From GDP to CDONews
Posted by: The Probe 20th November 2020
How did an ordinary general dental practitioner become Chief Dental Officer for England? Barry Cockcroft looks back in part one of a new series, reflecting on his career and time as CDO
What were the ensuing challenges? Discovering who was helpful and who was not, doing the right thing about new dental schools, cross infection control guidance, including resisting pressure for all dental instruments to be made single use, and water fluoridation, coping with crises at the GDC, working with ministers and advisers at Number 10, dealing with EU regulations and, of course, contract reform, as well as dealing with (by ignoring) personal abuse on social media.
During my time at the DH, and later NHS England, I worked with some amazing people, both within and outside the system, especially my deputies when I was CDO, and met many wonderful people just trying to do a good job for their patients. Lots of things happened that make for good storytelling but, sadly, many cannot be told. I also met many people who thought they should be the CDO, several of whom are still active.
Now that I am semi-retired, I spend some of my time working with dental students as part of the Alumni Leadership Mentoring Programme, which Birmingham University established nearly ten years ago and, every year, at the first meeting with my new mentee, we discuss career planning.
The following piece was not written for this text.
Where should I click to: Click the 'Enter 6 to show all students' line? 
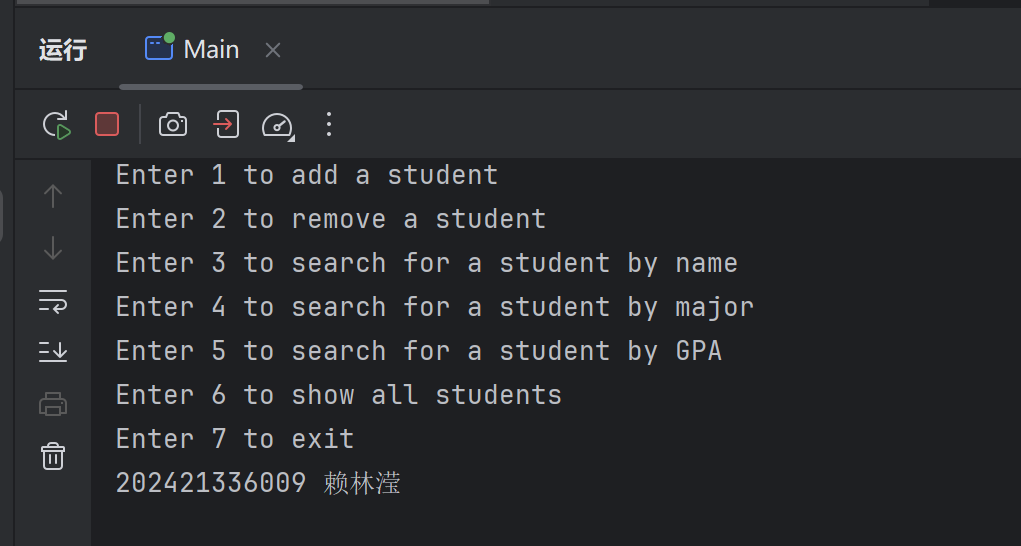point(339,395)
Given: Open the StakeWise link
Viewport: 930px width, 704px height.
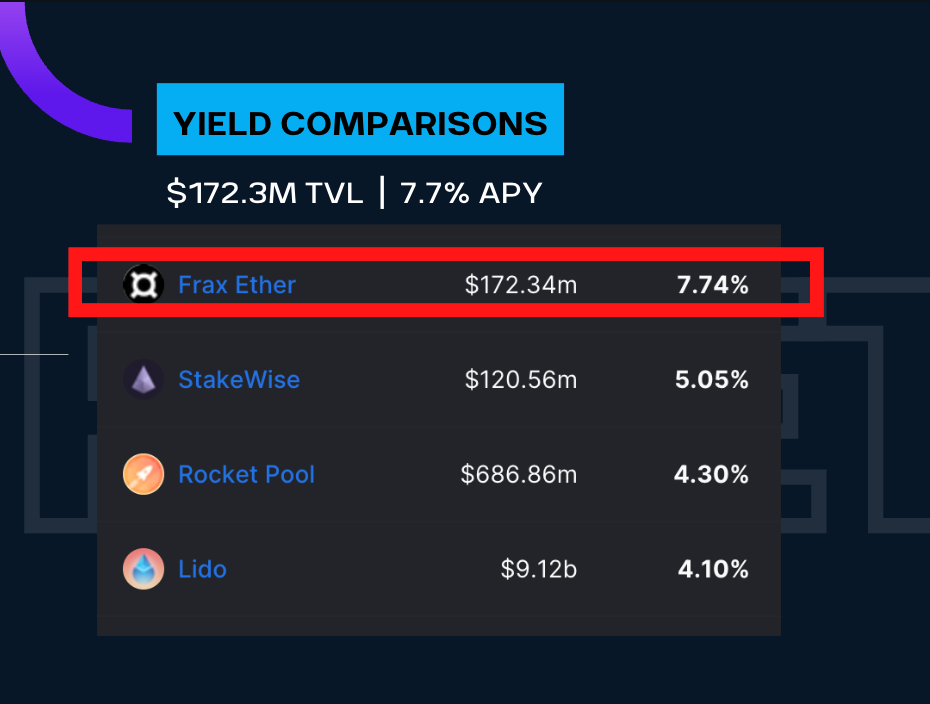Looking at the screenshot, I should (x=239, y=380).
I have two fundamental thoughts on career planning: (a) have a career plan; (b) be prepared to change it in response to circumstances.
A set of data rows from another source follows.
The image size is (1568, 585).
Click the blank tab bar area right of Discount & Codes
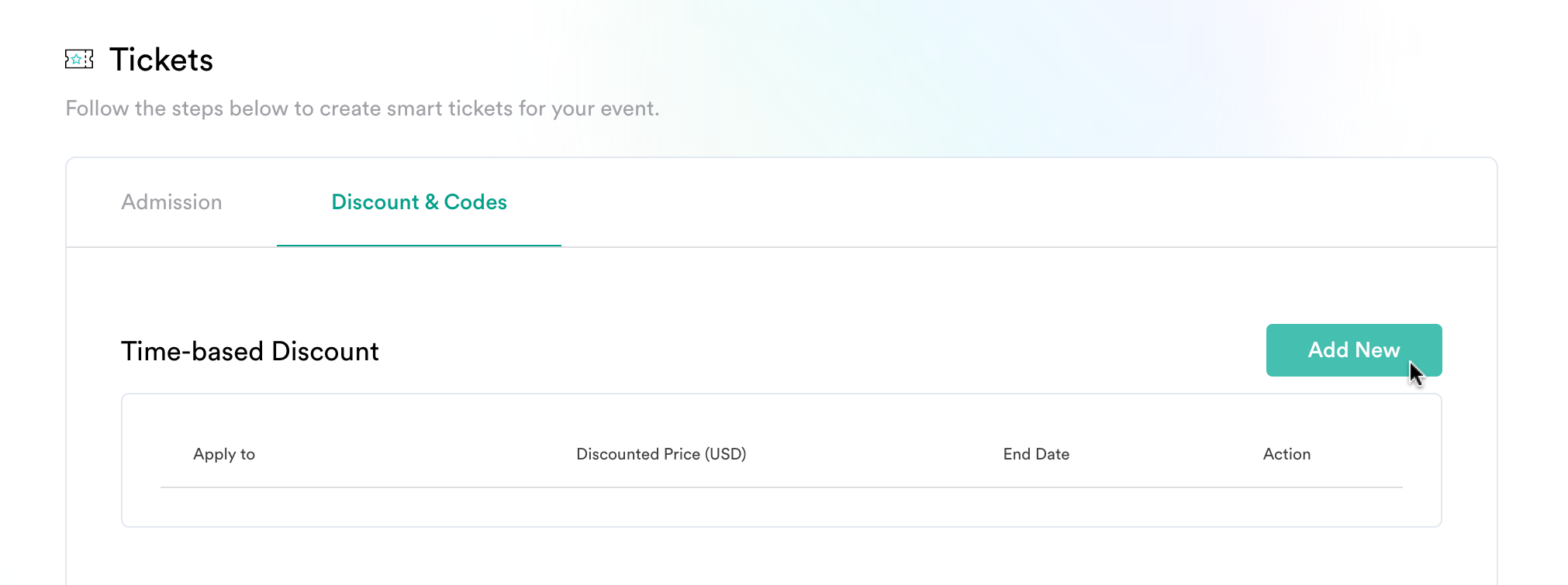pos(1028,202)
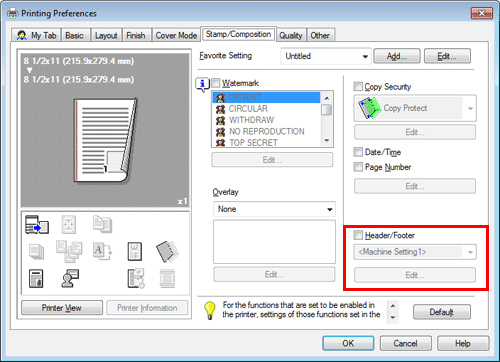
Task: Enable the Watermark checkbox
Action: pyautogui.click(x=216, y=83)
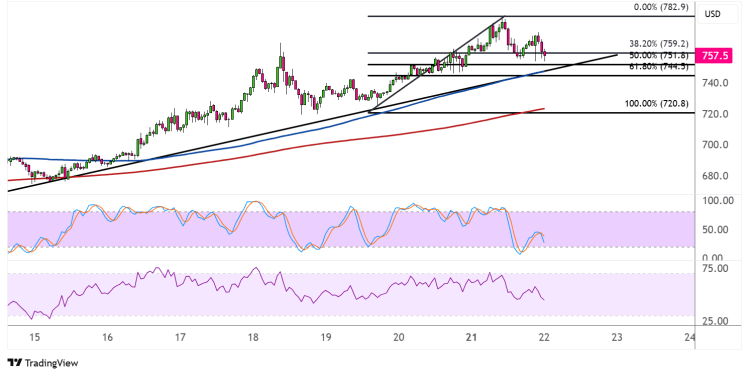Click the TradingView logo icon
Image resolution: width=749 pixels, height=375 pixels.
pyautogui.click(x=15, y=363)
In some ways this is based on my own experience. I graduated in 1973 and spent time developing my career in general practice, helping bring up a young family and getting involved with my profession locally through the BDA section and the LDC. Circumstances began to change in 1990 when, after years of complaining about the treadmill of the item of service-based dental contract, along with everybody else, I was elected to the General Dental Service Committee (GDSC) of the BDA. This put me in contact with the leaders of the profession from Wimpole Street and those on the other side of the fence in Whitehall.
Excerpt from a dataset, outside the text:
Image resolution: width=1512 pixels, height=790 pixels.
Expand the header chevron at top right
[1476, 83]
There had been great dissatisfaction with the dental contract for years and access to dentistry was becoming a national issue, so, in the dying days of the John Major administration, legislation was passed enabling pilots to be set up looking at alternative ways of remunerating dentists and, following Tony Blair’s victory in the 1997 election, this continued. The new Prime Minister emphasised how important getting to grips with dental access was when he referred to it in his keynote speech at the Labour Party annual conference in 1999. The DH had been holding workshops around the country explaining to dentists what was happening in the pilots but were being met with a lot of scepticism. I was asked by DH officials to join them and explain how things worked in our pilot, which was based on adult capitation for routine treatment and had gone live in 1998. This was a life changing time for me – the then CDO, Dame Margaret Seward, asked me to contribute to a paper setting out how dental services could be changed. This paper became Options for Change (OfC) which was published in 2002 and was well received.
At the time, I was vice chairman of the GDSC at the BDA and had aspirations to be the next chair but I was approached, out of the blue, by people from the DH and asked if I would consider applying for the newly created post of Deputy Chief Dental Officer, with a view to implementing the changes outlined in OfC.
It was a difficult decision for me and my family as it involved a reduction in annual earnings of about £30,000, purchasing a base in London as the role definitely did not involve nine-to-five working hours, and stopping working clinically – something I had enjoyed for 25 years. Eventually I did apply for the role, the DH agreed to me continuing clinical practice on Saturday mornings, I accepted the reduction in earnings and took out a huge mortgage to purchase a base in London.
I had written in OfC that any change in GDS regulations should not involve a “big bang” but should be done carefully, over time and in consultation with the profession, which had responded well to the content of the paper.
I started working as Deputy Chief Dental Officer at 9am on the 4th November 2002 and at 9:20 I was told about the proposed Health and Social Care Bill, which was already in the legislative timetable and represented the biggest big bang there had ever been in dental terms. A series of meetings with DH officials took place, during which it was explained to me that transferring a budget from one that is centrally held to a devolved one that funds local commissioning could not be done gradually and that the direction from the very top was to get this done as quickly as possible.
I expressed my view that moving to a capitation-based system and introducing local commissioning at the same time was almost certainly impossible in the timescale we were working to but was assured that the primary legislation would allow significant flexibility to reform the contract currency after local commissioning was in place. I don’t think anybody then thought it would take so long but the massive access problems that existed across the country at the time meant that implementing local commissioning and tackling those access issues was the number one priority.
This was a significant introduction to understanding how important political pressure and support could be and after a few more conversations I was in for the role.
I don’t think that I had a good understanding of how diverse the role would become but as far as I was concerned it was an honour, as a primary care dental practitioner, to be appointed just to the deputy role and it was the start of an interesting twelve years.